10 ways to make your interview process more inclusive and equitable

In our last article we addressed the application stages and now we move onto interviewing – the one time when the only person who can achieve this outcome is the person interviewing 😀

How they conduct that first meeting directly impacts the hiring decisions made. How many times have you heard “I knew they were the one for us in the first 5 minutes”?

Do your managers know how to park those first impressions and conduct a thorough data informed assessment?

Let's talk internal referral schemes...the quickest way to source talent but again is the process equitable? Is everyone assessed in the same way and do they have the same chances of being hired?

What happens if you are neuro-diverse and an interview process does not bring out the best in you? You might happen to be the best software engineer on the planet, but would you get offered and if you did, would you accept the offer if the process hadn’t shown a company’s commitment to accessibility? After all, if the process is rigid, does that reflect the company culture too?
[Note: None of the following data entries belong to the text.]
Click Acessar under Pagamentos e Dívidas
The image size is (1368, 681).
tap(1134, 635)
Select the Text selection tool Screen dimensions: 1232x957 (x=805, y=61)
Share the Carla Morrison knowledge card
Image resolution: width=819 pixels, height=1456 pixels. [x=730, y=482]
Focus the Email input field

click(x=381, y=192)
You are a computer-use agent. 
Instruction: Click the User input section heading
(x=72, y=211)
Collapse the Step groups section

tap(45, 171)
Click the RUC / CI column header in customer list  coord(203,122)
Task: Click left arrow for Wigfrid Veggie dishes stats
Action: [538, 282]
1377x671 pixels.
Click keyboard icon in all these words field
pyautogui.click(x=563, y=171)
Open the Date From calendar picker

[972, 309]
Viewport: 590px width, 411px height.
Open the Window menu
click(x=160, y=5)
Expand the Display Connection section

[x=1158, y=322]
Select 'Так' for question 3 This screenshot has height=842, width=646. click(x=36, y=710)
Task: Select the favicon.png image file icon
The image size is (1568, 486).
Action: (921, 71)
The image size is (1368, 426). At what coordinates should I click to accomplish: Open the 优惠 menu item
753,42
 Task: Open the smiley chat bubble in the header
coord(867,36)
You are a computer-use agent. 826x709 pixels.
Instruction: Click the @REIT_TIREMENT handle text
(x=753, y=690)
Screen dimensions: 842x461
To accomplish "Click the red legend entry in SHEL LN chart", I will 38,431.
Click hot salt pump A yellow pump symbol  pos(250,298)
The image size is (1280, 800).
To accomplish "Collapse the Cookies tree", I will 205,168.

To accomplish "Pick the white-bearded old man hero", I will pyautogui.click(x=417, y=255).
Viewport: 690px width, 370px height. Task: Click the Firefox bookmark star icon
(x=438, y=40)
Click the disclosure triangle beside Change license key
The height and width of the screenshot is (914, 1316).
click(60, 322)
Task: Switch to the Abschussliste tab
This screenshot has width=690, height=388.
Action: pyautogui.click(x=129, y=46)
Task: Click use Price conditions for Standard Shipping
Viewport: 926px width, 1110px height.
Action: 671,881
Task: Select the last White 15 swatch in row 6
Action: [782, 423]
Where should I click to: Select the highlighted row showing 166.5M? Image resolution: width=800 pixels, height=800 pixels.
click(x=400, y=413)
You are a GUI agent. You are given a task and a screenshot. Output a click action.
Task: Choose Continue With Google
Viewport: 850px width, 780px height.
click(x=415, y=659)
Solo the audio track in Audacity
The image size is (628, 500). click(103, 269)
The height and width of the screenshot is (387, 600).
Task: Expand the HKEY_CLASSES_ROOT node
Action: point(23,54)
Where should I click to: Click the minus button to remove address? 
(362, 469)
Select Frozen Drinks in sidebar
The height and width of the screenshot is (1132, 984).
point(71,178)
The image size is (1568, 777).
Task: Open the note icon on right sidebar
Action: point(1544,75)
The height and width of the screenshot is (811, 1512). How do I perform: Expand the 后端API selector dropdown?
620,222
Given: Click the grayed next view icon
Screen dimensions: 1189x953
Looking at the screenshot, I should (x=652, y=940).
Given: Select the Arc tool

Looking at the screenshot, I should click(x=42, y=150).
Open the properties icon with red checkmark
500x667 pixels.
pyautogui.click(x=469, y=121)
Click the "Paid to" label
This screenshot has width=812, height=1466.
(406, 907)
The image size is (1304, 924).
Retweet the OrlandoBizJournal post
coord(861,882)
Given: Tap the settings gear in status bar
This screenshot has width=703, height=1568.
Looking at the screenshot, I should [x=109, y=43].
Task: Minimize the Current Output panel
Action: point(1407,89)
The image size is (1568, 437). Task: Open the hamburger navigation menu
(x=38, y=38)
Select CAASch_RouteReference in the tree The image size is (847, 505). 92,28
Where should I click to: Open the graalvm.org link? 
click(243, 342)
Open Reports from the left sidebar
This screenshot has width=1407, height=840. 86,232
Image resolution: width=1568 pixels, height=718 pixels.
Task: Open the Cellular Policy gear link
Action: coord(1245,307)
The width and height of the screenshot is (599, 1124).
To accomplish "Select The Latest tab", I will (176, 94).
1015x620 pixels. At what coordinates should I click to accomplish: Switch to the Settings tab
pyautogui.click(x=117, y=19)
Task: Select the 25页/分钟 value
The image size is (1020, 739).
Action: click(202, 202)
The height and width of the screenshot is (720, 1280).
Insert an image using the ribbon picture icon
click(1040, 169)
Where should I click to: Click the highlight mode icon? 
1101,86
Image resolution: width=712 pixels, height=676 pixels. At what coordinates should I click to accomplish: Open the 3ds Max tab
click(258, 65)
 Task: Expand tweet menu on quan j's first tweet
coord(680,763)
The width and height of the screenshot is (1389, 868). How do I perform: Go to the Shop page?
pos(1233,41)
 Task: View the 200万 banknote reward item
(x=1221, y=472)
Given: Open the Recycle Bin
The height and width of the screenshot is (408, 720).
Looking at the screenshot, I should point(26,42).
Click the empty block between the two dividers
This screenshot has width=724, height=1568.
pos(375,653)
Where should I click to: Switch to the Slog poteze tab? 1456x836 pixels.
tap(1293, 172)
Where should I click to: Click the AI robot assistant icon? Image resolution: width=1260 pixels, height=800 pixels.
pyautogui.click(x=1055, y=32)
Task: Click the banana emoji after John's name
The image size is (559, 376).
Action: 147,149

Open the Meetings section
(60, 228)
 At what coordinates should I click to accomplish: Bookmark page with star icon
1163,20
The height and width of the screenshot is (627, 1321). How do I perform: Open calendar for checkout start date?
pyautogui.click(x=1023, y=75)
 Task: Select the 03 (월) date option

Here are our top tips for the interview stages:

  1. Ensure each step has a clear purpose and is structured. Eliminate informal unstructured ‘meet and greets’ or ‘coffee/culture chats’ which encourage unconscious bias.
  2. Give candidates enough warning to book interviews - last minute bookings could prove stressful for some, especially if you need them to prepare something. If you are using competency-based interviewing, prepare your candidates in advance so they don’t have to think of examples on the spot.
  3. Use a data informed assessment & selection approach with the use of competency questions and score cards to prevent bias.
  4. Train hiring managers in inclusive hiring methodology and arm them with how to present your DEI work during the process.
  5. Panels – think carefully about who is on a panel and whether you are presenting the right image of your company.
  6. Try not to share interview notes or feedback between stages unless you are using data informed selection methods. Opinions can be formed before the interview has even started and could result in bias.
  7. Reduce small talk at the beginning to 5 minutes. The longer you spend getting to know someone the more bias can creep in. “I knew in the first 5 minutes they were right/wrong for us”.
  8. Remember not everyone likes to give eye contact, some find it hard to sit still, some may need their notes. First impressions do not count, if they are made based on things you personally don’t like to see at interview.
  9. Review your questioning technique. Asking 2 questions in one, unspecific questions, competency questions where the person has had prep time may not result in candidates putting their best selves forward.
  10. Give the candidate objective and detailed feedback using your scorecard so that they can learn from the experience. You want all candidates to leave as brand advocates, no matter what the outcome was. Train your managers in how to do this positively!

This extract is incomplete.